Problem requirements —
Your response should consist of the records, reproduced exactly.
==== Data supplied ====
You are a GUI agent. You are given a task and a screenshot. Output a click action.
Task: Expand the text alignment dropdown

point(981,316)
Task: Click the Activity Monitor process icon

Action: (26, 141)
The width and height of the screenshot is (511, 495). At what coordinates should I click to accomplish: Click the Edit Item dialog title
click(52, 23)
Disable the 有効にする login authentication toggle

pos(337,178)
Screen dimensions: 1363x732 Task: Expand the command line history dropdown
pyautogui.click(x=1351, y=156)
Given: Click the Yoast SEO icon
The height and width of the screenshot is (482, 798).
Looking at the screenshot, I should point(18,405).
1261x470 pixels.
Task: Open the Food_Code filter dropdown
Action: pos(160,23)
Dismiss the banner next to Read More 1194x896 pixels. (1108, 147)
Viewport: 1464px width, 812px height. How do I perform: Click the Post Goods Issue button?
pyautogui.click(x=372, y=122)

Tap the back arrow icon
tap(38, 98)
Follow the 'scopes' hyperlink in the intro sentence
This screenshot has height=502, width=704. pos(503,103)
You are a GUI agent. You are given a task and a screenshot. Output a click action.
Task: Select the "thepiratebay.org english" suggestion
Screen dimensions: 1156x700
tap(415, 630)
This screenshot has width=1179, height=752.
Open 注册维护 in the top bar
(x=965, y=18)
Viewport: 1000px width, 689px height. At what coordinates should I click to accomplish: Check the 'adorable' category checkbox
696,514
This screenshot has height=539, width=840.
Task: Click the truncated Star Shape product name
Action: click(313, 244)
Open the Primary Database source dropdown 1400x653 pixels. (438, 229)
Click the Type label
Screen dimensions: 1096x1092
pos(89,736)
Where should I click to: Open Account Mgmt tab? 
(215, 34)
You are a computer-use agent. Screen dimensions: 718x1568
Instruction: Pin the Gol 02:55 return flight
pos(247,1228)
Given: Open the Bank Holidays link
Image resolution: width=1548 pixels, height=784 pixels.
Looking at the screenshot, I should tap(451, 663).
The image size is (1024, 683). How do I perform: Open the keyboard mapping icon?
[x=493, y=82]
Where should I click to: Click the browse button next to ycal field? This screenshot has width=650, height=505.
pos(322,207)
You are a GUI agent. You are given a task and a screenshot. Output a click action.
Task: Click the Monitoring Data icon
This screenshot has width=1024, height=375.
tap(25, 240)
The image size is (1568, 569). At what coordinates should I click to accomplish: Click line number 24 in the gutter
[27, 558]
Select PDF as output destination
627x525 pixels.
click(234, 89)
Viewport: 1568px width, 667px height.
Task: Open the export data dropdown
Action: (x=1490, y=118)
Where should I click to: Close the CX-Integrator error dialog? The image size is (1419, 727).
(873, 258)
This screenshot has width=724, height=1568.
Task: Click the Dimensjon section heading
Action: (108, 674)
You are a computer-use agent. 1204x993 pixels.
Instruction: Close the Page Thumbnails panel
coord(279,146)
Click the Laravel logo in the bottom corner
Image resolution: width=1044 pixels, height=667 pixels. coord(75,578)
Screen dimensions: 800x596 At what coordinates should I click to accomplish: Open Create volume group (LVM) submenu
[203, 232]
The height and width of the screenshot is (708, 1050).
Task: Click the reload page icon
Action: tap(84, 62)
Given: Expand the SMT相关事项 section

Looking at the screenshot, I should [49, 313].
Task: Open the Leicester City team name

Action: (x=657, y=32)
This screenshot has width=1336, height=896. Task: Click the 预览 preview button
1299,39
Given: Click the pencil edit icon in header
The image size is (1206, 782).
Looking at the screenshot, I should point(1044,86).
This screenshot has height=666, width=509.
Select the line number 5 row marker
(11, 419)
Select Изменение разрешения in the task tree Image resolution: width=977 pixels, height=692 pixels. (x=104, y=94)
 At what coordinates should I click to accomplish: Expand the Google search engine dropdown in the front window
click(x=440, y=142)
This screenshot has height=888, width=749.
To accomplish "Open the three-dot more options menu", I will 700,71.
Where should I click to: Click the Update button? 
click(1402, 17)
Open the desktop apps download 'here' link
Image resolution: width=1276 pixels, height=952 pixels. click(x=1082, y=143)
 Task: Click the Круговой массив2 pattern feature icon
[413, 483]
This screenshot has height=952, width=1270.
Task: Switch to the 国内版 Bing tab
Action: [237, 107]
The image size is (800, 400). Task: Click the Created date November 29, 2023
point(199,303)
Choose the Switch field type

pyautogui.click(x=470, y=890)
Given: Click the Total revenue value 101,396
====
Answer box —
You are a GUI agent. You are given a task and a screenshot. Output a click action.
Task: Expand the text alignment dropdown

point(981,316)
Task: Click the Activity Monitor process icon

Action: (26, 141)
The width and height of the screenshot is (511, 495). At what coordinates should I click to accomplish: Click the Edit Item dialog title
click(52, 23)
Disable the 有効にする login authentication toggle

pos(337,178)
Screen dimensions: 1363x732 Task: Expand the command line history dropdown
pyautogui.click(x=1351, y=156)
Given: Click the Yoast SEO icon
The height and width of the screenshot is (482, 798).
Looking at the screenshot, I should point(18,405).
1261x470 pixels.
Task: Open the Food_Code filter dropdown
Action: pos(160,23)
Dismiss the banner next to Read More 1194x896 pixels. (1108, 147)
Viewport: 1464px width, 812px height. How do I perform: Click the Post Goods Issue button?
pyautogui.click(x=372, y=122)

Tap the back arrow icon
tap(38, 98)
Follow the 'scopes' hyperlink in the intro sentence
This screenshot has height=502, width=704. pos(503,103)
You are a GUI agent. You are given a task and a screenshot. Output a click action.
Task: Select the "thepiratebay.org english" suggestion
Screen dimensions: 1156x700
tap(415, 630)
This screenshot has width=1179, height=752.
Open 注册维护 in the top bar
(x=965, y=18)
Viewport: 1000px width, 689px height. At what coordinates should I click to accomplish: Check the 'adorable' category checkbox
696,514
This screenshot has height=539, width=840.
Task: Click the truncated Star Shape product name
Action: click(313, 244)
Open the Primary Database source dropdown 1400x653 pixels. (438, 229)
Click the Type label
Screen dimensions: 1096x1092
pos(89,736)
Where should I click to: Open Account Mgmt tab? 
(215, 34)
You are a computer-use agent. Screen dimensions: 718x1568
Instruction: Pin the Gol 02:55 return flight
pos(247,1228)
Given: Open the Bank Holidays link
Image resolution: width=1548 pixels, height=784 pixels.
Looking at the screenshot, I should tap(451, 663).
The image size is (1024, 683). How do I perform: Open the keyboard mapping icon?
[x=493, y=82]
Where should I click to: Click the browse button next to ycal field? This screenshot has width=650, height=505.
pos(322,207)
You are a GUI agent. You are given a task and a screenshot. Output a click action.
Task: Click the Monitoring Data icon
This screenshot has width=1024, height=375.
tap(25, 240)
The image size is (1568, 569). At what coordinates should I click to accomplish: Click line number 24 in the gutter
[27, 558]
Select PDF as output destination
627x525 pixels.
click(234, 89)
Viewport: 1568px width, 667px height.
Task: Open the export data dropdown
Action: (x=1490, y=118)
Where should I click to: Close the CX-Integrator error dialog? The image size is (1419, 727).
(873, 258)
This screenshot has width=724, height=1568.
Task: Click the Dimensjon section heading
Action: (108, 674)
You are a computer-use agent. 1204x993 pixels.
Instruction: Close the Page Thumbnails panel
coord(279,146)
Click the Laravel logo in the bottom corner
Image resolution: width=1044 pixels, height=667 pixels. coord(75,578)
Screen dimensions: 800x596 At what coordinates should I click to accomplish: Open Create volume group (LVM) submenu
[203, 232]
The height and width of the screenshot is (708, 1050).
Task: Click the reload page icon
Action: tap(84, 62)
Given: Expand the SMT相关事项 section

Looking at the screenshot, I should [49, 313].
Task: Open the Leicester City team name

Action: (x=657, y=32)
This screenshot has width=1336, height=896. Task: Click the 预览 preview button
1299,39
Given: Click the pencil edit icon in header
The image size is (1206, 782).
Looking at the screenshot, I should point(1044,86).
This screenshot has height=666, width=509.
Select the line number 5 row marker
(11, 419)
Select Изменение разрешения in the task tree Image resolution: width=977 pixels, height=692 pixels. (x=104, y=94)
 At what coordinates should I click to accomplish: Expand the Google search engine dropdown in the front window
click(x=440, y=142)
This screenshot has height=888, width=749.
To accomplish "Open the three-dot more options menu", I will 700,71.
Where should I click to: Click the Update button? 
click(1402, 17)
Open the desktop apps download 'here' link
Image resolution: width=1276 pixels, height=952 pixels. click(x=1082, y=143)
 Task: Click the Круговой массив2 pattern feature icon
[413, 483]
This screenshot has height=952, width=1270.
Task: Switch to the 国内版 Bing tab
Action: [237, 107]
The image size is (800, 400). Task: Click the Created date November 29, 2023
point(199,303)
Choose the Switch field type

pyautogui.click(x=470, y=890)
Given: Click the Total revenue value 101,396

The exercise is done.